How a new building management system is paying dividends at Bath hospital
BG Energy Solutions has played an integral role in upgrading the building management system (BMS) at Royal United Hospitals Bath.
Based on the installation of client-specified Panasonic programmable logic controllers (PLCs) and newly-designed control panels, estates manager, Brian Gubb, estimates that payback will be as little as 18 months due to the impressive energy savings being delivered. As a result, the facility plans to roll out the solution to more areas in the near future.
Royal United Hospitals Bath, an NHS foundation trust, provides acute treatment and care for a catchment population of around 500,000 people in Bath and the surrounding towns and villages of northeast Somerset and west Wiltshire. The 52-acre site has 565 beds, 17 operating theatres, and employs around 4,800 staff.
Keeping the hospital functioning at full strength is the responsibility of the estate facilities department, which is headed up by Gubb. He and his highly-skilled team of 30 have ambitions to be the best estate facilities department in the country. As such, Gubb takes a pioneering approach to the technology used to manage the estate, with BG Energy Solutions playing an integral part in delivery.
The site’s previous BMS controlled approximately 300 items of equipment, including air handling units, generators, heating systems and lighting systems. The system was based on a proprietary BMS top end that allowed users to control and change set points.
The problem was that the top-end software was very specialised and expensive to maintain, while users of the system needed many months of training to achieve familiarity. Furthermore, the outstations were also provided by the same supplier and only their staff could work on the equipment. Licensing was another issue. Not only is licensing expensive but, once tied in with a BMS provider, there is an obligation to use their equipment – at often uncompetitive prices.
To help address the issue, Gubb, who is a trained SCADA development engineer, set about creating a SCADA management system as the overarching framework for the BMS. Importantly, the system features Panasonic PLC outstation equipment that communicates back to the servers via software interfaces supplied by OPC Systems, a specialist in SCADA applications.
The system has been configured to allow data transfer from the BMS to SCADA and vice versa. This allows staff and technicians to control and monitor plant from any of the 24-inch touchscreens located around the site.
The new control panels for the system were built and commissioned by BG Energy Solutions, and although the hospital will not know the precise savings until 6-8 months of operation, Gubb’s calculations suggest that each one will save £5,000 a year. On that basis, payback is anticipated within 18 months.
“I selected BG because they had successfully completed a previous large project at the hospital to refurnish the whole energy centre controls in our biggest boiler houses – and did an excellent job,” he said.
Today, Royal United Hospitals Bath is the UK's-biggest user of Panasonic PLC technology. BG engineers have been fully trained on Panasonic PLCs and are now as proficient as Gubb’s own staff. This is an important differentiator as there are few control panel providers with the required know-how to work with PLCs.
The SCADA approach is certainly innovative. In fact, Gubb believes that no other hospital in the UK is implementing SCADA-based software. Furthermore, because in-house staff can write the PLC code, this saves both time and money as faults can be addressed quickly without having to wait for a supplier. This is clearly vital to such a pivotal healthcare facility.
Gubb now intends to roll out the solution to further parts of the hospital, which is about to embark on its biggest challenge to date – a major estate redevelopment programme with BG Energy Solutions taking a leading BMS role.

*Task item A*.
Answer these questions using the article on the Bath hospital building management system, marking each answer to match its question:
(i) How many beds does the hospital site have?
(ii) About how many items of equipment did the previous BMS control?
(iii) How much does Gubb calculate each new control panel will save per year?
*Task item B*. From the article on the Bath hospital building management system, copy word for word the passage starting with "Keeping the hospital" and going on through "part in delivery.".
The records that come next have no connection to the article on the Bath hospital building management system.

(Stored data)
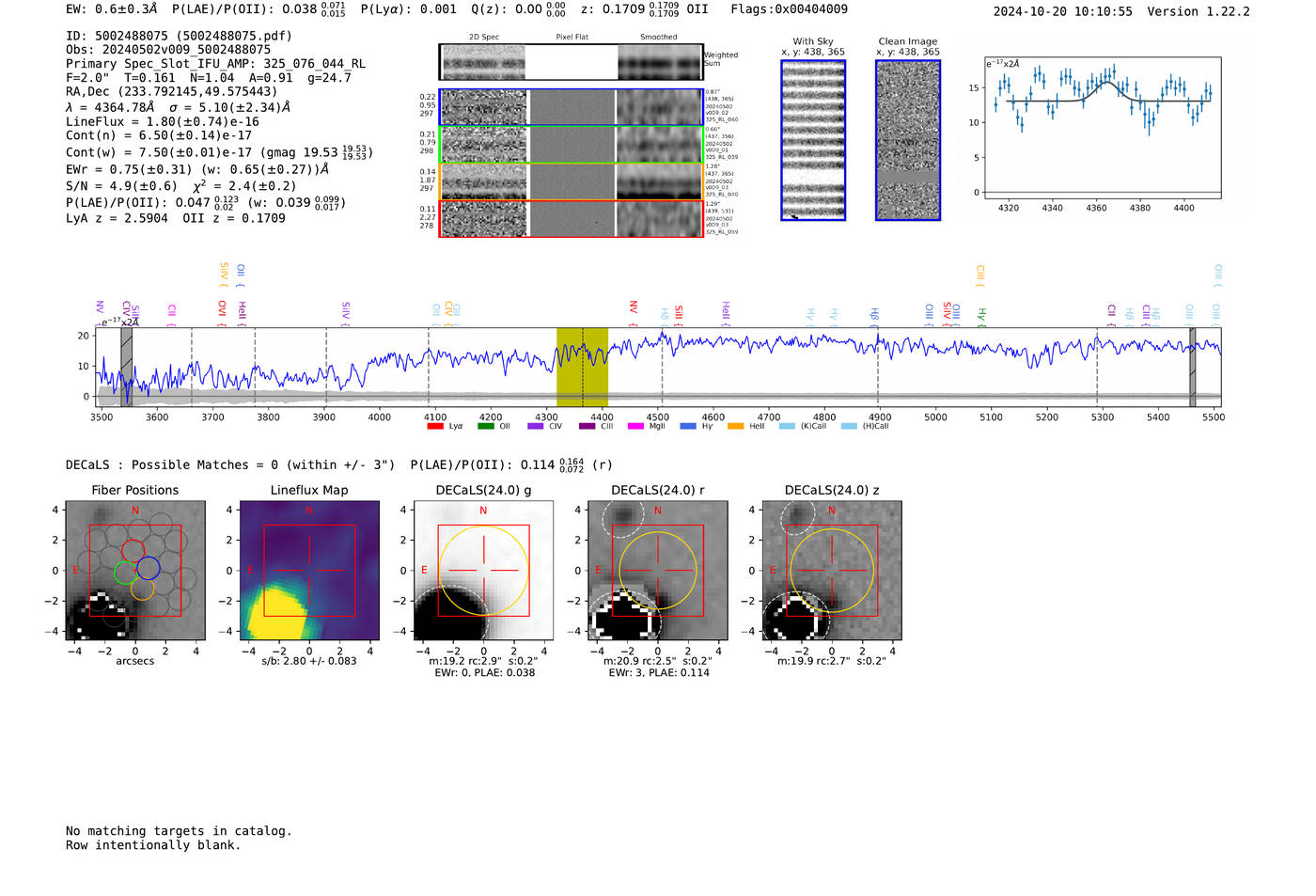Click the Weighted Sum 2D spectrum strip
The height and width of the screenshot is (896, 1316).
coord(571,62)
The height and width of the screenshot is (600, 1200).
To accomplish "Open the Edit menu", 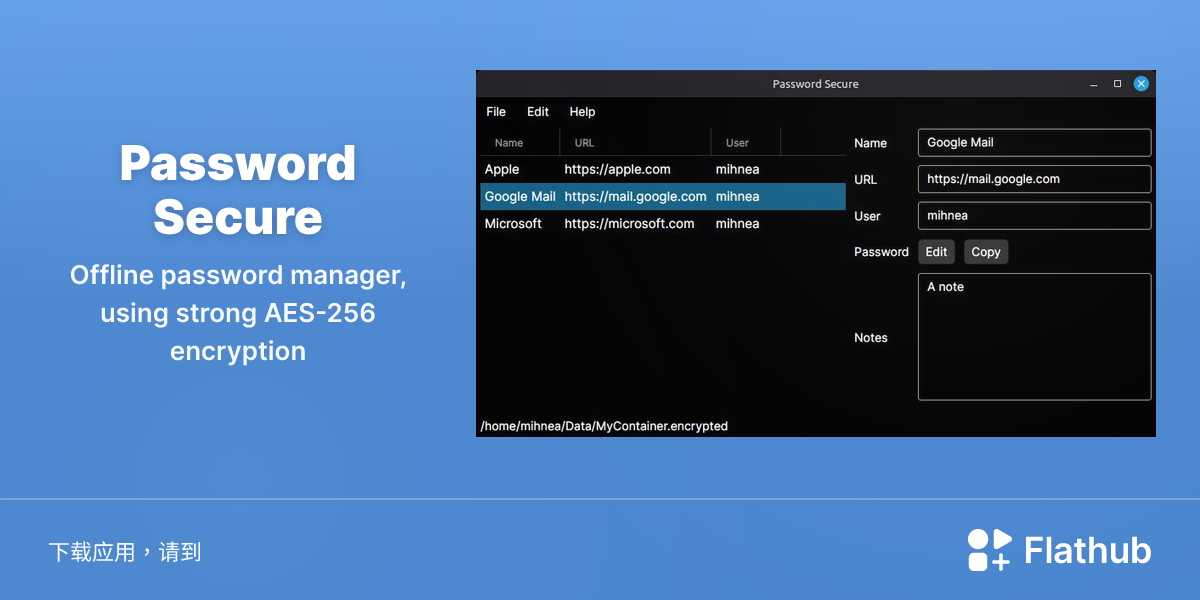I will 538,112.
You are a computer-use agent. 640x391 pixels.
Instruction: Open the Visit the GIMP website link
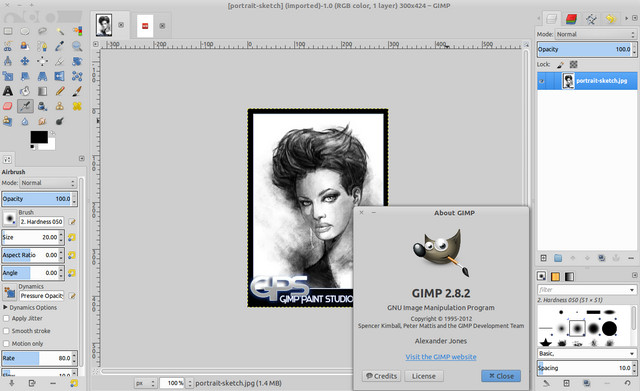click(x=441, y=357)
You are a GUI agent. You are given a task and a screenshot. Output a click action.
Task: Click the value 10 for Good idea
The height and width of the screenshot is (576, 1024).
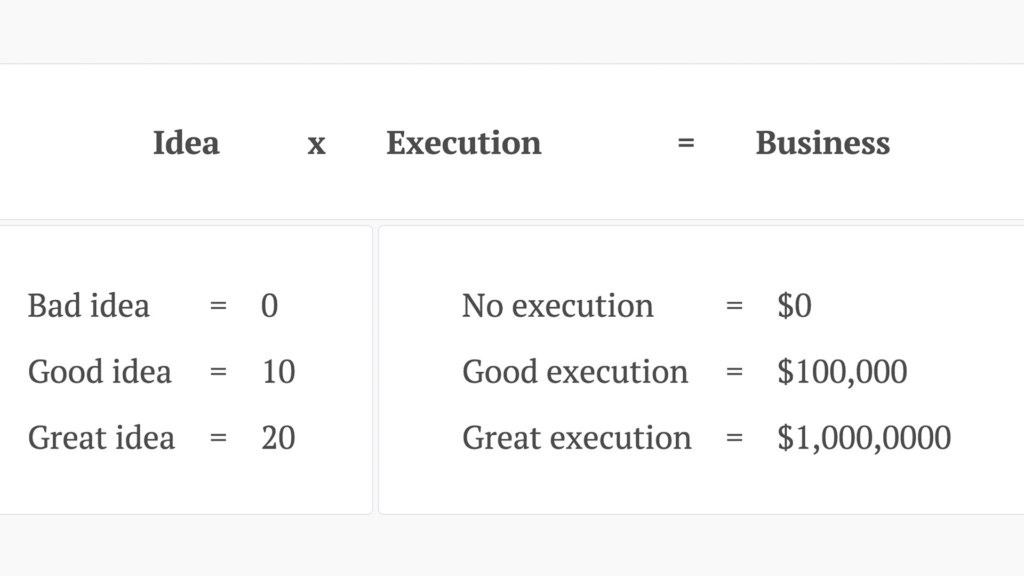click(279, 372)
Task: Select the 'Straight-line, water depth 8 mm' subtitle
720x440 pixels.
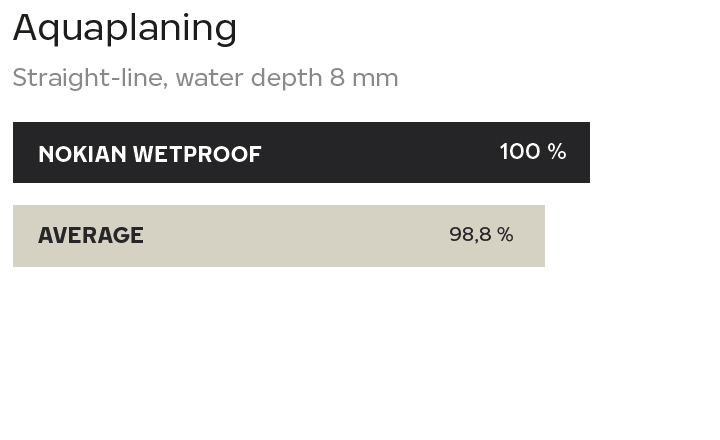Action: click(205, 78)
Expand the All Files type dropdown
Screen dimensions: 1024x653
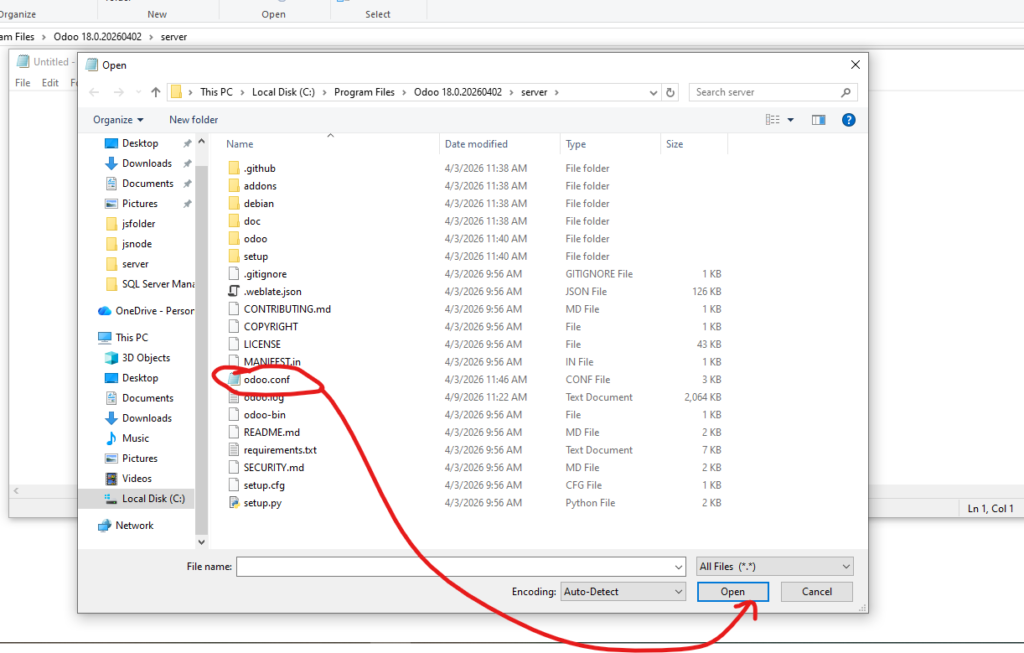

*Expected answer A*.
(i) 565 beds
(ii) Approximately 300 items of equipment
(iii) £5,000 a year

*Expected answer B*.
Keeping the hospital functioning at full strength is the responsibility of the estate facilities department, which is headed up by Gubb. He and his highly-skilled team of 30 have ambitions to be the best estate facilities department in the country. As such, Gubb takes a pioneering approach to the technology used to manage the estate, with BG Energy Solutions playing an integral part in delivery.